Beatrice Maluza is the head teacher of Kalira School in Tembetembe, Malawi, a rural, unelectrified village in Dezda District. While there are many challenges working in such a remote area, Beatrice feels it is her calling to teach here.
“My name is Beatrice Maluza the head teacher of Kalira School. It is my calling to accept the responsibility to work in rural area, so that we can educate leaders of tomorrow.”
Working in a rural area poses many challenges for teachers like Beatrice.
“The challenge with most of the children is to have breakfast every morning. They come to school hungry and it is difficult for them to listen to what the teacher is saying. They also face travelling difficulties. During the rainy season, it becomes difficult for the children to cross big rivers. Some students learn outside the classrooms because we don’t have enough classes. Besides that, when there is rainfall or too much heat from the sun, we send some of the students back home because we don’t have enough classrooms.”
Alongside these difficulties, the lack of electricity at school and home forces means that students are unable to study after the sun sets.
“At first we had a lot of problems with studying, because their parents couldn’t afford to buy torch batteries.”
But everything changed for students and teachers when Kalira School received a light library, bringing solar lights and books to Beatrice’s classrooms.
“The light library is important because it assists children with reading. Most of the children’s reading abilities have improved. Currently, because of the availability of torches in the light library, students are able to borrow the torches at K10 (less than 1p) every day to study in their homes.”

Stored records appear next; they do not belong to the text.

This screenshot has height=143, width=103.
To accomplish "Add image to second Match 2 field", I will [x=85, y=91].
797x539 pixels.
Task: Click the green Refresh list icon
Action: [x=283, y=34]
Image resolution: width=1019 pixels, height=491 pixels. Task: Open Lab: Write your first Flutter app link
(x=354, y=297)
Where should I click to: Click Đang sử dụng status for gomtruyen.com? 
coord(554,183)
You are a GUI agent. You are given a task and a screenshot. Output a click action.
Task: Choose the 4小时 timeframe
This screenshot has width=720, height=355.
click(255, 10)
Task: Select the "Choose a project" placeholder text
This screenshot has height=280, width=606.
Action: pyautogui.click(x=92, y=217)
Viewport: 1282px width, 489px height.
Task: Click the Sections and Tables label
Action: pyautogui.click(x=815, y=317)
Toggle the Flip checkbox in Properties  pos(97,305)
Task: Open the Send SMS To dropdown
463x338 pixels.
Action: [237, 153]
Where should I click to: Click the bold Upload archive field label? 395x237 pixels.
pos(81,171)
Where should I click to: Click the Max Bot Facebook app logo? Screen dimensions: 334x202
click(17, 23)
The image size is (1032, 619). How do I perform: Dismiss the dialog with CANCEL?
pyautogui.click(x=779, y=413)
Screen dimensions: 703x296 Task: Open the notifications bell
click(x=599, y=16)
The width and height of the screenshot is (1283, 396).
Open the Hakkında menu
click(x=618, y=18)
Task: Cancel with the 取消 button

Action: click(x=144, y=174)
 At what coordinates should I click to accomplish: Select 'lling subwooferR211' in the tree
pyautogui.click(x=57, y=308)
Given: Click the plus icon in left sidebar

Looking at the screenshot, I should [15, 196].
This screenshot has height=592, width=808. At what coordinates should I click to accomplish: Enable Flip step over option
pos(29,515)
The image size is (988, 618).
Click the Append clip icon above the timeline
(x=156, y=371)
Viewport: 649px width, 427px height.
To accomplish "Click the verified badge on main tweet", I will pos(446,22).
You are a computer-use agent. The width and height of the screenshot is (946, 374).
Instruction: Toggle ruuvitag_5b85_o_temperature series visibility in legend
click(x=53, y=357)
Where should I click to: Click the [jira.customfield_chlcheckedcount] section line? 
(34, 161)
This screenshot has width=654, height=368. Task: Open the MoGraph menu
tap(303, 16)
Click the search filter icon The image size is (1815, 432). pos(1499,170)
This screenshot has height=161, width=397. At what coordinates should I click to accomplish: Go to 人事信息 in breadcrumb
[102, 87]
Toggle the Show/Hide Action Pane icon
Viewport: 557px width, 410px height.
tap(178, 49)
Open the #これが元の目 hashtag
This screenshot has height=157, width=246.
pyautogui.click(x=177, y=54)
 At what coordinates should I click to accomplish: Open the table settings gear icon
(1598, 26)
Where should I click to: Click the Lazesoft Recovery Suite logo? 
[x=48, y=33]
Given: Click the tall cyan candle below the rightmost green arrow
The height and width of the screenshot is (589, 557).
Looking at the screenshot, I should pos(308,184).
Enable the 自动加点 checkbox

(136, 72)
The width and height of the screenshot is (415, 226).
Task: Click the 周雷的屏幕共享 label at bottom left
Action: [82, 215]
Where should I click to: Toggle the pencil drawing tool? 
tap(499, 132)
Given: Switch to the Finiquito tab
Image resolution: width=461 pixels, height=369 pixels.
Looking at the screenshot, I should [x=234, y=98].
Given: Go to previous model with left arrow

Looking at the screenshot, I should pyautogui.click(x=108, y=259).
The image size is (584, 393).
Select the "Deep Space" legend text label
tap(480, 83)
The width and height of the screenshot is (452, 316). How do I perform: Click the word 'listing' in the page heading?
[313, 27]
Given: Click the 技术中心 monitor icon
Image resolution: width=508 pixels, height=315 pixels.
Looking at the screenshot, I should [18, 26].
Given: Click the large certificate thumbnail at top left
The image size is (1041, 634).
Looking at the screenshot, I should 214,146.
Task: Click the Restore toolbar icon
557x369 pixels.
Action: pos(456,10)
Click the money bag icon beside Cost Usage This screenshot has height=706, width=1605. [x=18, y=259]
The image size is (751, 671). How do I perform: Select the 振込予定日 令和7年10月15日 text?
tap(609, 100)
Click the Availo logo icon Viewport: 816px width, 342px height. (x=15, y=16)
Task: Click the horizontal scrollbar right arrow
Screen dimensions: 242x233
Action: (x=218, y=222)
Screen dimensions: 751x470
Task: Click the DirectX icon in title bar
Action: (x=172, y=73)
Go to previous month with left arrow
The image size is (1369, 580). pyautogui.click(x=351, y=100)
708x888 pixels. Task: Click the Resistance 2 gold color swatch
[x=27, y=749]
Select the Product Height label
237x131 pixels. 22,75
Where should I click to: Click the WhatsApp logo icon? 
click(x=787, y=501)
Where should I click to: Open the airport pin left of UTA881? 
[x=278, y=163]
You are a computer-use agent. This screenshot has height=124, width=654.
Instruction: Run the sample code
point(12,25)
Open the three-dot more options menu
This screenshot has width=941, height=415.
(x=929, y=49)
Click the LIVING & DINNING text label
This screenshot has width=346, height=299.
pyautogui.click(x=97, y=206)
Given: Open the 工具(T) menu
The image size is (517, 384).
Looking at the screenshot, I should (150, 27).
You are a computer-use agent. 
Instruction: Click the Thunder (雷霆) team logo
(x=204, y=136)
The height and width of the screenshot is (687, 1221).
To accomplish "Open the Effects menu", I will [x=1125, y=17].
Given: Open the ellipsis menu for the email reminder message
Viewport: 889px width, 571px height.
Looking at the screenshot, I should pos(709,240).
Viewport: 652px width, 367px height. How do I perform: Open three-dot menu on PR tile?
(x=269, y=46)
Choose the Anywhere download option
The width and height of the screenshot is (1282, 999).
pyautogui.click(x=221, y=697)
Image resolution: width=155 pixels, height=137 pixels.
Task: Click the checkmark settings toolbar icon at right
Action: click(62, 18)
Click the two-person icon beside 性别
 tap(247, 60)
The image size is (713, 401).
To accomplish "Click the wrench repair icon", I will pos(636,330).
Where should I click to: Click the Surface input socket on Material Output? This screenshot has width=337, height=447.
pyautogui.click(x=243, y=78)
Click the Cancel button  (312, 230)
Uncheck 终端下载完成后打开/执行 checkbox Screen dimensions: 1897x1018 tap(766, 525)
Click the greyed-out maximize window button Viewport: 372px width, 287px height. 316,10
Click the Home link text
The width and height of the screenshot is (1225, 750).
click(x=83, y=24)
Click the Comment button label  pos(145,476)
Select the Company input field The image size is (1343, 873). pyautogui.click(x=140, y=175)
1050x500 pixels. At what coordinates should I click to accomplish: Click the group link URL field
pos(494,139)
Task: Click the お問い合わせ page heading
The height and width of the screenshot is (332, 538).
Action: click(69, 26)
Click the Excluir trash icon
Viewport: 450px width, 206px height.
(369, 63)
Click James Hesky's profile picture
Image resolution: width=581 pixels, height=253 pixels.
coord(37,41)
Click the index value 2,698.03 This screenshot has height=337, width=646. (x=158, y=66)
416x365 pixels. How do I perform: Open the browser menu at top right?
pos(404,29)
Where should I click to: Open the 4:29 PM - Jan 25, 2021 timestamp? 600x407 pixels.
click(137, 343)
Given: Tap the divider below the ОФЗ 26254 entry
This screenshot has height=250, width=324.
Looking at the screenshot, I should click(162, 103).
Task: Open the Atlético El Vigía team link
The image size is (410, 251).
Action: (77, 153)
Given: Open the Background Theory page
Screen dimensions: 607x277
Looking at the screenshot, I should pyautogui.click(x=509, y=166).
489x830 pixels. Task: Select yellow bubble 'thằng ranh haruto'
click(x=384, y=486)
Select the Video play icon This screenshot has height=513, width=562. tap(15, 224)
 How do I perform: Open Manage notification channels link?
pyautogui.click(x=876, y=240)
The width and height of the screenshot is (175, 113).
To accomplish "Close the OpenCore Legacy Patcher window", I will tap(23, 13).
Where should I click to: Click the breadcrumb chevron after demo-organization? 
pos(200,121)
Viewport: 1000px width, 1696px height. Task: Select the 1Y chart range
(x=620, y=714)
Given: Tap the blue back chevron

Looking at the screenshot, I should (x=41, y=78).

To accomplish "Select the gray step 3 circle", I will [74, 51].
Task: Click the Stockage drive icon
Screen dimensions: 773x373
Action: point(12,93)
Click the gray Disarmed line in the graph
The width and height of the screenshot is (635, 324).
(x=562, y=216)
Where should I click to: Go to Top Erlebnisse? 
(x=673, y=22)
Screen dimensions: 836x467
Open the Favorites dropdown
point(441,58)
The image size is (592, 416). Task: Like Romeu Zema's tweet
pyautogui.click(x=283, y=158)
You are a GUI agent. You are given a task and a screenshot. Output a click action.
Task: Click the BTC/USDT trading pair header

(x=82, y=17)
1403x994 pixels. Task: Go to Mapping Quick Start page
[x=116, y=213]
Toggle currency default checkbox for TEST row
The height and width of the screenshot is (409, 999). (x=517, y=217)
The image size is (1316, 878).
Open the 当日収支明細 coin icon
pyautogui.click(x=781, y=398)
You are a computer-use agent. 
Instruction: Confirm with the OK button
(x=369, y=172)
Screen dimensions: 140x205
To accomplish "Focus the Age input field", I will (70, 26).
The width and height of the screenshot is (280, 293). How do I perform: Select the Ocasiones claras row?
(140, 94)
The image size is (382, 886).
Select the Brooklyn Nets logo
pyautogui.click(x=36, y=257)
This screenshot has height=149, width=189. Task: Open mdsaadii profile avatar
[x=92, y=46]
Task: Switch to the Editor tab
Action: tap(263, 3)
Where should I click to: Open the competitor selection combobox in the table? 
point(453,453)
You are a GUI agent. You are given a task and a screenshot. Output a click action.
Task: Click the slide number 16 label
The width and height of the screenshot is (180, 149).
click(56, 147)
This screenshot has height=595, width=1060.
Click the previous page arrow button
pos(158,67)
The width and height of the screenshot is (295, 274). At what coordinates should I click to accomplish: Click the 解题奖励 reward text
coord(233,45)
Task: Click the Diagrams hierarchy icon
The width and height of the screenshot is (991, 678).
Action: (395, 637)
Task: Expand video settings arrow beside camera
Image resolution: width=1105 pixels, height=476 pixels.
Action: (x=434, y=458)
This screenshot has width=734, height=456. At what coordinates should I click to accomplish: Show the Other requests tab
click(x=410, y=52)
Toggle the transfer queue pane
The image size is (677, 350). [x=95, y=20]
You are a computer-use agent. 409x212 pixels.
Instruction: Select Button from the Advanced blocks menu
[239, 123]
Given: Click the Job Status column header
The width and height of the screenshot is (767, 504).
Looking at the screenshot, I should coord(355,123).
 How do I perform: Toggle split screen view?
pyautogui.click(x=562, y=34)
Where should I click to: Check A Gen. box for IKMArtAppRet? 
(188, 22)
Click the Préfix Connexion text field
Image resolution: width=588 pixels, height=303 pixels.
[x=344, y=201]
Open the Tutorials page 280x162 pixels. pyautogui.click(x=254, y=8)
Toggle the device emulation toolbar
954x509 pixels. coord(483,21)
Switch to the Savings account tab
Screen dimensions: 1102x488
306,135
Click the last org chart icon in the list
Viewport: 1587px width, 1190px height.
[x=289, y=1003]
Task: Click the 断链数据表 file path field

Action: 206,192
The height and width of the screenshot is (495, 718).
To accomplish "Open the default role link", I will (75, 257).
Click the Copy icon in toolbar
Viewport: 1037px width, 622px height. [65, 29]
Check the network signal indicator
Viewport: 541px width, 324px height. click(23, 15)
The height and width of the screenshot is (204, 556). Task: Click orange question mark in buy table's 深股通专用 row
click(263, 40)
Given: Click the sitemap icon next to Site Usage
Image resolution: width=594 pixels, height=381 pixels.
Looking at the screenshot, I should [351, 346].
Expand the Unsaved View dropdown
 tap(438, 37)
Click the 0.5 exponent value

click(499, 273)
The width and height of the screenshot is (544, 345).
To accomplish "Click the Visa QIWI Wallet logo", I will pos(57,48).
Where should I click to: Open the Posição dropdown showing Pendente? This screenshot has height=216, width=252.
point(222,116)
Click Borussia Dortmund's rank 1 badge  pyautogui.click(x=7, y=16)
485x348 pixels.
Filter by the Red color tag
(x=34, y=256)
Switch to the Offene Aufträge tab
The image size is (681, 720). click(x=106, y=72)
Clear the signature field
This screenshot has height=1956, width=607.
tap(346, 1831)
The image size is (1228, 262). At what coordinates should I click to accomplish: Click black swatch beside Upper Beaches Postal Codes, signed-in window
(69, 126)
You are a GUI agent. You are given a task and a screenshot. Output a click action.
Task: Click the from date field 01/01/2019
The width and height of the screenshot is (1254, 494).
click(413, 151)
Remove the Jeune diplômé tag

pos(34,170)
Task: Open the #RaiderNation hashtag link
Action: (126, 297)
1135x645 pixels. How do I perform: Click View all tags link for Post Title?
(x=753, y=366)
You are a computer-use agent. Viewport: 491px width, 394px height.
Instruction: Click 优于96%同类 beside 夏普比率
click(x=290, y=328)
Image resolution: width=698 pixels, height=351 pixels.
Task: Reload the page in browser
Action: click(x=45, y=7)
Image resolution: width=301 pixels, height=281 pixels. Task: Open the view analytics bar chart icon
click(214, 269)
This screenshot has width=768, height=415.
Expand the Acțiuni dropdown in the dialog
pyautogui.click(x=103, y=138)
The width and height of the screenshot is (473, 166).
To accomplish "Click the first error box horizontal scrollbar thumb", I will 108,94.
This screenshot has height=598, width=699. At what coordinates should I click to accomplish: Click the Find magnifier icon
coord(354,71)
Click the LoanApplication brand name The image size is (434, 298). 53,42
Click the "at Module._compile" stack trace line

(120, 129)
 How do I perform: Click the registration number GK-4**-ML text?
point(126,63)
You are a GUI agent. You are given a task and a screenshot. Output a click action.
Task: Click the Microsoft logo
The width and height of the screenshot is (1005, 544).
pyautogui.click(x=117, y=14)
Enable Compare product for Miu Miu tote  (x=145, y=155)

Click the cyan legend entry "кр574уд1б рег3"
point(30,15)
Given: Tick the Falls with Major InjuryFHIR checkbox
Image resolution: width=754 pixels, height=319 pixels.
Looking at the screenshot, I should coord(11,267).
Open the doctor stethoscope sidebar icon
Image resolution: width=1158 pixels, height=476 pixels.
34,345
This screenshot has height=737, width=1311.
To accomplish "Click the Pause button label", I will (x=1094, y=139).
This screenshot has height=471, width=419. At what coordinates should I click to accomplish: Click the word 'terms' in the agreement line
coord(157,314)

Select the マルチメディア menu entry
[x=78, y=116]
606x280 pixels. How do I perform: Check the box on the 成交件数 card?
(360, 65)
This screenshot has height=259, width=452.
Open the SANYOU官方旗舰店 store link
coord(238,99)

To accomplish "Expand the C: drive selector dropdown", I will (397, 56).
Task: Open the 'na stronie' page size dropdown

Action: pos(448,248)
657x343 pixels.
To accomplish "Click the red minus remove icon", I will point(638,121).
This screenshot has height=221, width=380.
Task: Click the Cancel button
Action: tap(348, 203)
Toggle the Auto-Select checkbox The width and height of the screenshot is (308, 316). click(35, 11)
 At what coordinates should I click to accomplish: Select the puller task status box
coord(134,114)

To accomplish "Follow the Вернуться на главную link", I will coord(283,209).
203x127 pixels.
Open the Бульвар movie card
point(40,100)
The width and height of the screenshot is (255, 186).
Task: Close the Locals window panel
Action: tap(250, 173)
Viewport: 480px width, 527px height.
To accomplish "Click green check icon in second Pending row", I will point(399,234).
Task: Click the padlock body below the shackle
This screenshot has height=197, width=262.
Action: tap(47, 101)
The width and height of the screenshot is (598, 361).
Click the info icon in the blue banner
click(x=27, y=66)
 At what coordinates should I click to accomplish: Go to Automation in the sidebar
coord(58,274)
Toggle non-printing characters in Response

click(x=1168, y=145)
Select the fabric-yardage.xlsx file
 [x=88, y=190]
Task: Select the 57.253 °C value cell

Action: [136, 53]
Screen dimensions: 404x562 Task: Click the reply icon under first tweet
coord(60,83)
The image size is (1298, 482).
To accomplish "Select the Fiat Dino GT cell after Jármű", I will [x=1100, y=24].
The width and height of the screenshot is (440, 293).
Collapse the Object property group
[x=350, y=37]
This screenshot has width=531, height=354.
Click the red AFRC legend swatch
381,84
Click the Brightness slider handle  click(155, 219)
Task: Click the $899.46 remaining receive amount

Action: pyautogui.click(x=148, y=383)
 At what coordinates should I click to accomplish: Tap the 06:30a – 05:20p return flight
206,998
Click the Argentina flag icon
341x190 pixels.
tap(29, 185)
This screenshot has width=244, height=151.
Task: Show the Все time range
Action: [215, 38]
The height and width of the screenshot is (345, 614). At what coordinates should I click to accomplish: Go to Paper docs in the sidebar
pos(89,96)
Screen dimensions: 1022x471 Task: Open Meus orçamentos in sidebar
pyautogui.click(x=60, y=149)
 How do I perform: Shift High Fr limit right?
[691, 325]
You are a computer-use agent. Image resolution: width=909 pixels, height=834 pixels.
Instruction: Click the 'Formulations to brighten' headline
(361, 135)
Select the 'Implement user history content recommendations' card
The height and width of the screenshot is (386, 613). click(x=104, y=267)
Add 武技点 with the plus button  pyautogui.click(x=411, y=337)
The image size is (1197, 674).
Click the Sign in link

“As teachers here at Kalira, the light library is helping us. We normally finish our duties at 4:30 pm and so we arrive home at night. As such, we also allow teachers to borrow the solar lights so that they can make lesson plans for the following day. They can prepare their teaching resources at night so that the following lesson should be well implemented. Teachers also had problems with students who couldn’t read. Now teachers and children are moving together because students are able to read different books, and also they can read notes given by the teacher.”
As a teacher, her hopes are big for her students.
“I expect that many students will know how to read and write. The class performance will also improve. Our primary focus was on standard 8. We’ve seen that the light library has improved performance in standard 8 because last year 3 students were selected into secondary schools.”
Together, we are making light work for teachers like Beatrice.